#### Written instruction 1
Return the passage of the transcript on Japanese American veterans from "I just don't" to "75 years later.", copied word for word.

It's the Japanese American unit.

It was called the Purple Heart Battalion.

And they were, you know, Japanese Americans, obviously of Japanese descent.

They couldn't fight the Japanese.

And so they were put in a separate unit.

They ended up fighting in North Africa, Italy, and into France.

And they ended up being one of the most highly decorated regiments.

And

they got more purple hearts per person

than any of the other units of their size.

And they also got quite a few Medal of Honors.

Have you talked to any of them?

I've interviewed veterans, yeah, of that unit.

In California, there's a lot of Japanese American veterans.

And they had

every reason not to

want to be patriotic and fight for America because what FDR did with the internment camps was horrific.

Have you talked to them about how they made that mental jump?

Yeah, well, see,

the way they talk about it is

they're American, which is true.

You know, when I asked them about the racial thing, they said, you know, other people can think what they want to think.

I was born and raised in the U.S.

I'm American.

But what I'm asking is, how did they knew that?

I know that.

But when their family is put in a camp, how did they

how did they,

I don't know, thread that needle?

A lot of them actually volunteered from the camps to get out.

Now, you know, you could say they volunteered because they didn't want to be stuck in the camp anymore.

You know,

I don't know if I would rather go into

combat.

But

I think a lot of them just felt that it was the right thing to do.

The veterans who I've interviewed, I've never interviewed a veteran who was in a camp and volunteered.

All the veterans who I interviewed were original 442 veterans

because the unit was originally formed before the internment camps.

But then they got the replacements from the internment camps to fill in the ranks when there were casualties.

I

was lucky enough to have a family

send me the archive of a woman named

Rio Soto.

She was an artist.

She was put into an internment camp.

She was a remarkable woman.

She ended up getting out and she did most of the schematics for our bombers.

So

when you were training to be a pilot, it was all of her artwork that was being used.

And when she died, her family, she told her family about the internment close to her deathbed.

Never had said anything.

And the family said that they were shocked

because here's a woman that could have had all of the axes to grind and they said she was the most american american

they're remarkable people i i just think that

i don't know i can't say enough praise about that generation i really believe that that generation i mean they're real life superheroes and it's really i think unfortunate The way people,

I just don't understand.

It's really hard for me to understand why people don't don't treat them better or why people don't have respect for the elderly.

Because oftentimes I'll go to retirement homes.

And I know that this veteran I'm talking to is a legitimate warrior.

He's a war hero and he went through hell and back just so that someone like me could have a chance at life 75 years later.

But the way people talk to him, it's like he's an incoherent five-year-old that can't tell his left from his right just because he's older.

#### Data in this exercise

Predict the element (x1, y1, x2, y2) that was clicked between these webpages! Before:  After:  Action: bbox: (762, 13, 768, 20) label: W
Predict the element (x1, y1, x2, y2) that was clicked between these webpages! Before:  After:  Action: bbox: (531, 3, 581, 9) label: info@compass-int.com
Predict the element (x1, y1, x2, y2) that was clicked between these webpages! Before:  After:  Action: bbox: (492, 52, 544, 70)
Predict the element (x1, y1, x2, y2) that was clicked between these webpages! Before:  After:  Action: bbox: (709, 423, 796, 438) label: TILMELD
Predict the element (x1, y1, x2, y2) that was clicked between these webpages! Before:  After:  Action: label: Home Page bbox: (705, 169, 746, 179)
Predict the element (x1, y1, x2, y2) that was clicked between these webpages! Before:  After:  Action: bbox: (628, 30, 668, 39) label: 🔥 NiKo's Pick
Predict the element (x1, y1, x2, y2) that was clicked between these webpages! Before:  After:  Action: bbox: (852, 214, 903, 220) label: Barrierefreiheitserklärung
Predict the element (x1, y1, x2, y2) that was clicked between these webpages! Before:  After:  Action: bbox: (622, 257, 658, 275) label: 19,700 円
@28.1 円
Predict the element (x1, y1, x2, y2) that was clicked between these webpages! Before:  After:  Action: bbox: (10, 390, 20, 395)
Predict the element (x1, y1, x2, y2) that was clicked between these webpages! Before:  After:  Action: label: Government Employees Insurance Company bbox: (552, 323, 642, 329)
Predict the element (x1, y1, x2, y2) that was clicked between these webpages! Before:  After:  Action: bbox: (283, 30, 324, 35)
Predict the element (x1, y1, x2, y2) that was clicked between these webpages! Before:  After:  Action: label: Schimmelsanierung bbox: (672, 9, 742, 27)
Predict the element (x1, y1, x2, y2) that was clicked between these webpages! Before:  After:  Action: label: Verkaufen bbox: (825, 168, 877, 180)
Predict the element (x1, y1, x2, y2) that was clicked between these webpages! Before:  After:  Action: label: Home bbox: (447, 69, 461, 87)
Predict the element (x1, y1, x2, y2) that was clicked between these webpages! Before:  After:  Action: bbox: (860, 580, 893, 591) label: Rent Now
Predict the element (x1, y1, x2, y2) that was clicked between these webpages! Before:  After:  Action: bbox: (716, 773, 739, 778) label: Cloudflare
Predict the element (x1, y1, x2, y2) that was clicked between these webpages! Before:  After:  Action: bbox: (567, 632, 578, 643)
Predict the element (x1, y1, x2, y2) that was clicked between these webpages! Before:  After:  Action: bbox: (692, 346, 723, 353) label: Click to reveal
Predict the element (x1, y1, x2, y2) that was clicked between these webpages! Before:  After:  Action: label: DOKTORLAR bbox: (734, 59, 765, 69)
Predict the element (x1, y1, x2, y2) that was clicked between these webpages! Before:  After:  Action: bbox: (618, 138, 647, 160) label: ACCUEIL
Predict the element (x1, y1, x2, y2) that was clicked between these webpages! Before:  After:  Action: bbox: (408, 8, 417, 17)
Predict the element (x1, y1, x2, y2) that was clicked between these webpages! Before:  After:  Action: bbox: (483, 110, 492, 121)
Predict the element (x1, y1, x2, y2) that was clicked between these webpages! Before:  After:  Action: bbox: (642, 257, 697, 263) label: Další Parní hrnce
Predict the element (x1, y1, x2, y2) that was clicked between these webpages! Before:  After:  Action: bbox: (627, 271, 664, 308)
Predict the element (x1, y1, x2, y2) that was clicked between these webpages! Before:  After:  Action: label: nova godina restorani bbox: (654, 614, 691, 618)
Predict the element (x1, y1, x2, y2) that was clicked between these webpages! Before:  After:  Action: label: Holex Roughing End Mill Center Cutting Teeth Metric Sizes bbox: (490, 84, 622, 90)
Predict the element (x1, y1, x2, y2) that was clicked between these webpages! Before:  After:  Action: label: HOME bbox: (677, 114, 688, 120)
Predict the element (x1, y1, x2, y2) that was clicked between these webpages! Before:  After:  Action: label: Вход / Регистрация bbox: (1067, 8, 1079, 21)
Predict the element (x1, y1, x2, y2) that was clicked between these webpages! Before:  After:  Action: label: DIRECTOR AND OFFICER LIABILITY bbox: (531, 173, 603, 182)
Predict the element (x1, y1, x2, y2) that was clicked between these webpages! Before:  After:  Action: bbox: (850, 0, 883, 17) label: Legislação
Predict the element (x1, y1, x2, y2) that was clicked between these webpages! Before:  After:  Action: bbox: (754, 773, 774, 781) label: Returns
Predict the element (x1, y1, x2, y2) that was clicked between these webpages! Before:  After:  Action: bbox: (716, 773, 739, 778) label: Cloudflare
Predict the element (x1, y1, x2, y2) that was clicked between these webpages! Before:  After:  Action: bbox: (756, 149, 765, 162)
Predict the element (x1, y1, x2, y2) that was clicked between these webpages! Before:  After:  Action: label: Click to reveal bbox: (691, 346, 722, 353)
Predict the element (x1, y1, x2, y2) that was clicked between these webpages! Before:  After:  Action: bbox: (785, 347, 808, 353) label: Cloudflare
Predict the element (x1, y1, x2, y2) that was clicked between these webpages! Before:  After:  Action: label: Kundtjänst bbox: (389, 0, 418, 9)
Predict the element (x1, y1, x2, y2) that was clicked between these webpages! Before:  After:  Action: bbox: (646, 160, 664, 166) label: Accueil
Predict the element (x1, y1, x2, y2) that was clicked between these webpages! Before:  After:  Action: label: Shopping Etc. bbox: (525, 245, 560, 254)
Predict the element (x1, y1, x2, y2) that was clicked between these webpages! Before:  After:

#### Written instruction 2
Recast the entries from the line with "632, 578, 643)" to the line with "114, 688, 120)", both lines included, as a JSON list of strings with one string per line and blank lines omitted.

#### Expected answer 1
I just don't understand.

It's really hard for me to understand why people don't don't treat them better or why people don't have respect for the elderly.

Because oftentimes I'll go to retirement homes.

And I know that this veteran I'm talking to is a legitimate warrior.

He's a war hero and he went through hell and back just so that someone like me could have a chance at life 75 years later.

#### Expected answer 2
[
  "Predict the element (x1, y1, x2, y2) that was clicked between these webpages! Before:  After:  Action: bbox: (567, 632, 578, 643)",
  "Predict the element (x1, y1, x2, y2) that was clicked between these webpages! Before:  After:  Action: bbox: (692, 346, 723, 353) label: Click to reveal",
  "Predict the element (x1, y1, x2, y2) that was clicked between these webpages! Before:  After:  Action: label: DOKTORLAR bbox: (734, 59, 765, 69)",
  "Predict the element (x1, y1, x2, y2) that was clicked between these webpages! Before:  After:  Action: bbox: (618, 138, 647, 160) label: ACCUEIL",
  "Predict the element (x1, y1, x2, y2) that was clicked between these webpages! Before:  After:  Action: bbox: (408, 8, 417, 17)",
  "Predict the element (x1, y1, x2, y2) that was clicked between these webpages! Before:  After:  Action: bbox: (483, 110, 492, 121)",
  "Predict the element (x1, y1, x2, y2) that was clicked between these webpages! Before:  After:  Action: bbox: (642, 257, 697, 263) label: Další Parní hrnce",
  "Predict the element (x1, y1, x2, y2) that was clicked between these webpages! Before:  After:  Action: bbox: (627, 271, 664, 308)",
  "Predict the element (x1, y1, x2, y2) that was clicked between these webpages! Before:  After:  Action: label: nova godina restorani bbox: (654, 614, 691, 618)",
  "Predict the element (x1, y1, x2, y2) that was clicked between these webpages! Before:  After:  Action: label: Holex Roughing End Mill Center Cutting Teeth Metric Sizes bbox: (490, 84, 622, 90)",
  "Predict the element (x1, y1, x2, y2) that was clicked between these webpages! Before:  After:  Action: label: HOME bbox: (677, 114, 688, 120)"
]